Dataset excerpts:

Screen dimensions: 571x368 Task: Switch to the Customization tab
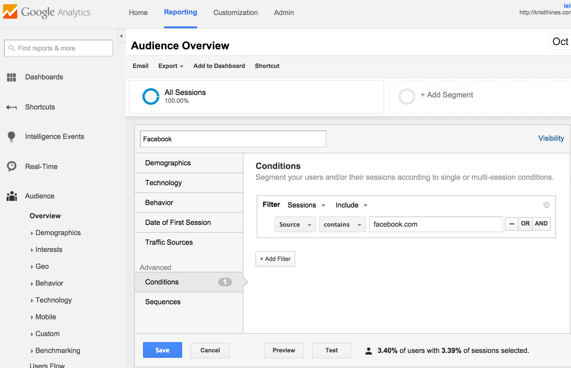[235, 13]
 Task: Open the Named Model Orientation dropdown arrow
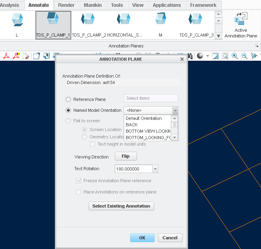click(x=175, y=110)
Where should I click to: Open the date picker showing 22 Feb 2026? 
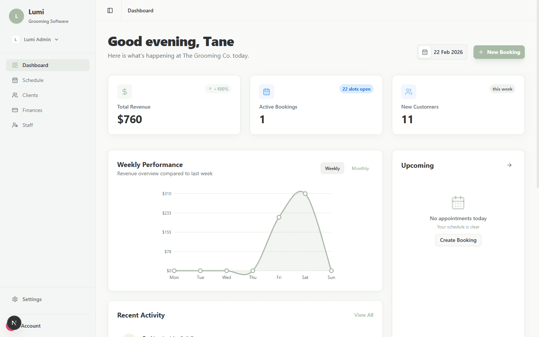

Instructions to follow:
Retype the records above exactly. Leave the pictures out.

Output of the exercise:
Screen dimensions: 571x368 Task: Switch to the Customization tab
[235, 13]
 Task: Open the Named Model Orientation dropdown arrow
click(x=175, y=110)
Where should I click to: Open the date picker showing 22 Feb 2026? 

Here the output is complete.